Short exercise 1: In the Twins blog post, can you reproduce the part that opens with the words containing "- Speaking of" and closes with "the White Sox?", swapping "Silva" for "Santana"?
Short exercise 2: Can you condense the paragraph in the Twins blog post that begins "Last night Bret Boone's" into two or three sentences, keeping its main facts?

Page excerpt:
☆ ☆ ☆

Short takes from Monday:
- Jason Bartlett went 4-for-5 with two homers, three RBI and three runs scored for AAA Rochester. Remind me why he got sent down?
- Before the game, the Twins congratulated Rafael Palmeiro on his 3000th hit. He received a standing ovation. Classy.
- Did you know that Carlos Silva leads major league pitchers in double plays induced? It's true!
- Speaking of Silva, he pitched 9 innings on 83 pitches.
- The hitting still isn't there, but the fielding is coming back strong for the second half.
- Rumors are swirling of a possible trade involving Twins lefty JC Romero and Boston third baseman Bill Mueller. Intriguing.
With Fans Like These...
...who needs the White Sox?
As the Twins slide steadily down the standings, I've noticed a disturbing trend at the Dome. Every game, there are more hecklers. And not the good kind--no, I'm talking about the ones who heckle the home team while wearing a home team jersey and/or home team cap. And these aren't even funny hecklers. They're just mean. And some of them even wait for the Dome to fall quiet so as to improve their chances of being heard by their chosen victim.
Last night Bret Boone's first, unproductive at-bat drew cries of "trade him back!". Five games into his Minnesota career, and he's being treated this way. Morneau's failed pinch-hitting appearance resulted in one lovely gentleman in our section attempting to start a "we want Mientkiewicz" chant. (Note to Dumbass--Mientkiewicz is hitting .224 this season.)

☆ ☆ ☆

Stored rows:
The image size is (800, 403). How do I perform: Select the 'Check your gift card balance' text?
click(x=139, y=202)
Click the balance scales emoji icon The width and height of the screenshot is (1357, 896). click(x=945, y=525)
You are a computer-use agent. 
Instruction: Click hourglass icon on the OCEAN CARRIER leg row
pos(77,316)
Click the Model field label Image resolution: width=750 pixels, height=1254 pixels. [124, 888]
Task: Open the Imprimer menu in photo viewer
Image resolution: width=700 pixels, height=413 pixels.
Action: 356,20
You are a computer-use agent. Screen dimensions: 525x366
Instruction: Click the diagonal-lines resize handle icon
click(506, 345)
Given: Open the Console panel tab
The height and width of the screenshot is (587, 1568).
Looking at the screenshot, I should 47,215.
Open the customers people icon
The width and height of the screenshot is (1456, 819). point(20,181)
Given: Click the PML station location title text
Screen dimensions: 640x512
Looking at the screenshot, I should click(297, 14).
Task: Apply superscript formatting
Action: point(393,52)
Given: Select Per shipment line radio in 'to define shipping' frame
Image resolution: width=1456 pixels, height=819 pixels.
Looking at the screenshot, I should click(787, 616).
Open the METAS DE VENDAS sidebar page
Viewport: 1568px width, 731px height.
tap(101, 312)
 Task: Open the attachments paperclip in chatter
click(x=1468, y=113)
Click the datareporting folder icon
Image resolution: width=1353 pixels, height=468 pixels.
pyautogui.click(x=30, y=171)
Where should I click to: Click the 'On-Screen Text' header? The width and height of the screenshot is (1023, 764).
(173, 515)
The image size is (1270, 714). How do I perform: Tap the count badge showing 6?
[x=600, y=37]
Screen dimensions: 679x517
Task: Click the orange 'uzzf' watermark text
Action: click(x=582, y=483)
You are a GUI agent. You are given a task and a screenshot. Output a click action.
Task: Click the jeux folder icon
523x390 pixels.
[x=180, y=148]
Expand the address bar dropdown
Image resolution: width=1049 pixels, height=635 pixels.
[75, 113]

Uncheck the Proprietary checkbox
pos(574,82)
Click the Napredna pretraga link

☆ ☆ ☆

Right answer 1:
- Speaking of Santana, he pitched 9 innings on 83 pitches.
- The hitting still isn't there, but the fielding is coming back strong for the second half.
- Rumors are swirling of a possible trade involving Twins lefty JC Romero and Boston third baseman Bill Mueller. Intriguing.
With Fans Like These...
...who needs the White Sox?

Right answer 2: Only five games into his Minnesota career, Bret Boone drew cries of "trade him back!" after his first, unproductive at-bat last night. When Morneau failed in a pinch-hitting appearance, a fan in the writer's section tried to start a "we want Mientkiewicz" chant, even though Mientkiewicz is hitting .224 this season.